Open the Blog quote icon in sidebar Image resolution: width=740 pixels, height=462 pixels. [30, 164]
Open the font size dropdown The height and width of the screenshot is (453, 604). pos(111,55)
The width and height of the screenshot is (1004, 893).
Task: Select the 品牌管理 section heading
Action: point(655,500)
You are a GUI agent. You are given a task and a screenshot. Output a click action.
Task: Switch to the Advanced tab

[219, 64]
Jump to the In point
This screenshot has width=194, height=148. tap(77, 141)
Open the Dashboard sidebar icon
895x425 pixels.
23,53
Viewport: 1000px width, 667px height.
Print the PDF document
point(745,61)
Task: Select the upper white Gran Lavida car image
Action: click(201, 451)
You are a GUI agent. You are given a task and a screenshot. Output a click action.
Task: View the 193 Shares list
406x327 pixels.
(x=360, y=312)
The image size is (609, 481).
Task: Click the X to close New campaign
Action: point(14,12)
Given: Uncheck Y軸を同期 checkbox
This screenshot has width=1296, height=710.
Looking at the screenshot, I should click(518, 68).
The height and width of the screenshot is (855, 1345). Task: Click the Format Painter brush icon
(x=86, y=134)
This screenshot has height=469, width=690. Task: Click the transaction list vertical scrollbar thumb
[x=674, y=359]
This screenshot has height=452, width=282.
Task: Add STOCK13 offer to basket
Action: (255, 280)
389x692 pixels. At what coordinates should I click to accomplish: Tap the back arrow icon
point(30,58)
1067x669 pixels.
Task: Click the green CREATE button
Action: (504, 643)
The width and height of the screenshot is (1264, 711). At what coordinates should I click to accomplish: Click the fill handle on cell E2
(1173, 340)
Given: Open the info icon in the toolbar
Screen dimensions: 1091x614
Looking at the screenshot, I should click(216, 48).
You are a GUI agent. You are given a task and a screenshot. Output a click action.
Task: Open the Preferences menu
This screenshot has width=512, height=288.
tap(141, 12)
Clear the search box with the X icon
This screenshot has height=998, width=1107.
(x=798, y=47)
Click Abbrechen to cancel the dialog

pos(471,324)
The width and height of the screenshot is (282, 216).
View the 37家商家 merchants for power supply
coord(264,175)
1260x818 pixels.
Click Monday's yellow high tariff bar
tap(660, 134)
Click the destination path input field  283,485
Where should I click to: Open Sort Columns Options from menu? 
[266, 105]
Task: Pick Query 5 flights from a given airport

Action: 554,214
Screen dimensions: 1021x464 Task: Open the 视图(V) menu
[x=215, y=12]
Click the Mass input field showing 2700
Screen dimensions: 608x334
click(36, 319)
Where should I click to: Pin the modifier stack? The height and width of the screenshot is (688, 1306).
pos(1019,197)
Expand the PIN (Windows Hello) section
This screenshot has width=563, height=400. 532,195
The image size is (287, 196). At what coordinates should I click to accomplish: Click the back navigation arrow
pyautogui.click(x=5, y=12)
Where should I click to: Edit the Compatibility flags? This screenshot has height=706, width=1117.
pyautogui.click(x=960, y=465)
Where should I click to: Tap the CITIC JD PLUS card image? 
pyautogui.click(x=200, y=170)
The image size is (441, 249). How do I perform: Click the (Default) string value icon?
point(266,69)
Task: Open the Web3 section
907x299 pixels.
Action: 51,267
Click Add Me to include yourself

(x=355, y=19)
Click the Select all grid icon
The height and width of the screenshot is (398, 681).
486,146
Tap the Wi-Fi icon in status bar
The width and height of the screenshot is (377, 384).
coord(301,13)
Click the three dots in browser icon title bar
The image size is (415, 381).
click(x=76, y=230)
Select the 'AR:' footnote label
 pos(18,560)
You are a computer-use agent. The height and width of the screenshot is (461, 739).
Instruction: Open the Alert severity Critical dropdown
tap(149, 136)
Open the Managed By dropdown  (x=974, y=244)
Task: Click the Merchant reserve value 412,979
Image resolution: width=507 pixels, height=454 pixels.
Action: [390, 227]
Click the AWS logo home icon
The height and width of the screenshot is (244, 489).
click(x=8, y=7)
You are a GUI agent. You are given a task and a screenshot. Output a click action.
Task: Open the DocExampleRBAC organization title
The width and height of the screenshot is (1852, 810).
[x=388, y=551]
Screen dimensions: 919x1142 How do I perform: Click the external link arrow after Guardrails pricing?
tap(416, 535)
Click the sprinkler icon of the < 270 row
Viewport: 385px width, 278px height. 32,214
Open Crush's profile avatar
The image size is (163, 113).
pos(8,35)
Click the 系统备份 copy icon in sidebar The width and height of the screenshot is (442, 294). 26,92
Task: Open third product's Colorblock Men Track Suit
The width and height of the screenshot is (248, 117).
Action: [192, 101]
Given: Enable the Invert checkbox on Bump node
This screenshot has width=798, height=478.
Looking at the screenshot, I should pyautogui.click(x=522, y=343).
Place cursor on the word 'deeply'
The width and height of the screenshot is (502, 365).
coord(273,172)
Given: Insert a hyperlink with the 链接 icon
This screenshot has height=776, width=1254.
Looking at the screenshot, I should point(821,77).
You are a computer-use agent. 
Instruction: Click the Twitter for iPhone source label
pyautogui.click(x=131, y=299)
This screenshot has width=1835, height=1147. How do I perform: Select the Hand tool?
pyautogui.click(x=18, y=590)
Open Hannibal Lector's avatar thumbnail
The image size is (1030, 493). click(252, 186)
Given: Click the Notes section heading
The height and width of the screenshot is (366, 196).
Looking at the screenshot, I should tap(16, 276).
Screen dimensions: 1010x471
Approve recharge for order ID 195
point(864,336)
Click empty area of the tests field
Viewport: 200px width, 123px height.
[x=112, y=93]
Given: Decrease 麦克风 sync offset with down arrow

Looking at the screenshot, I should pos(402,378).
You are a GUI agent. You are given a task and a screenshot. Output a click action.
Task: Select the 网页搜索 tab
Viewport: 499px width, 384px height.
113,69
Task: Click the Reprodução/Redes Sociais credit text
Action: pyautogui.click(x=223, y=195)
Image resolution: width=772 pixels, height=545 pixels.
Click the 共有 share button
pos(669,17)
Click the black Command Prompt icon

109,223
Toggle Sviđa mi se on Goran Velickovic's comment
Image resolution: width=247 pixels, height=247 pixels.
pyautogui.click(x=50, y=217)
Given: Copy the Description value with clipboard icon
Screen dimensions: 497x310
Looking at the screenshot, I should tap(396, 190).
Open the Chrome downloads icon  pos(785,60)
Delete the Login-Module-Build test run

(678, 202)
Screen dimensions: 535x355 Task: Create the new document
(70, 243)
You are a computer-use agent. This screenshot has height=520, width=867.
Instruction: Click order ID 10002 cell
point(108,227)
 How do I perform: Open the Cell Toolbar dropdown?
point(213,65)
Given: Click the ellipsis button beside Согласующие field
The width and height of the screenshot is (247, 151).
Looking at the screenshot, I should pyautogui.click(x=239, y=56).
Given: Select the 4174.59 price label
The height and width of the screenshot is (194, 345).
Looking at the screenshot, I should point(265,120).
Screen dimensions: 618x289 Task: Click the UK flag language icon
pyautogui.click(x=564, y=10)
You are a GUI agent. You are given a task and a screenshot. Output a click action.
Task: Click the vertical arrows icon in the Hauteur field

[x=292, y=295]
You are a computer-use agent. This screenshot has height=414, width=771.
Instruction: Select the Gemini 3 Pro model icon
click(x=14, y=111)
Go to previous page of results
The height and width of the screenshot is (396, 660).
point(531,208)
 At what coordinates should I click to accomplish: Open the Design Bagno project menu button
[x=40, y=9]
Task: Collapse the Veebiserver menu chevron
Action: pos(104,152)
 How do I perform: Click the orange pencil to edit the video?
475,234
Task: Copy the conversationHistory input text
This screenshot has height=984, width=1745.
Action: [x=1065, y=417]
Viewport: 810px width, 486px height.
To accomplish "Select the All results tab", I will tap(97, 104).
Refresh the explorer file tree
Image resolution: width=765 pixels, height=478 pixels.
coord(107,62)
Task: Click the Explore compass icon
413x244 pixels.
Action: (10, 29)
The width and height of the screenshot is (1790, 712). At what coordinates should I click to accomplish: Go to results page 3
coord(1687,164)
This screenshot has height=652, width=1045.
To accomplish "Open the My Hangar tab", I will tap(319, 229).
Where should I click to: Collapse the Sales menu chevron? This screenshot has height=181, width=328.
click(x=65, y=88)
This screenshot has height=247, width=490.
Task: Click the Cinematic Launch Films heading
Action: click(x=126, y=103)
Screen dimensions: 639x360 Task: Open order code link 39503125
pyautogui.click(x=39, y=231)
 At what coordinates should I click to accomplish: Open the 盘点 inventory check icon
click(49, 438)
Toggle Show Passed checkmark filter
----
Work required - Copy out the stretch of the items above from the line containing "Click the black Command Prompt icon" through the line containing "point(213,65)", keeping every character of it unchanged.

The response -
Click the black Command Prompt icon

109,223
Toggle Sviđa mi se on Goran Velickovic's comment
Image resolution: width=247 pixels, height=247 pixels.
pyautogui.click(x=50, y=217)
Given: Copy the Description value with clipboard icon
Screen dimensions: 497x310
Looking at the screenshot, I should tap(396, 190).
Open the Chrome downloads icon  pos(785,60)
Delete the Login-Module-Build test run

(678, 202)
Screen dimensions: 535x355 Task: Create the new document
(70, 243)
You are a computer-use agent. This screenshot has height=520, width=867.
Instruction: Click order ID 10002 cell
point(108,227)
 How do I perform: Open the Cell Toolbar dropdown?
point(213,65)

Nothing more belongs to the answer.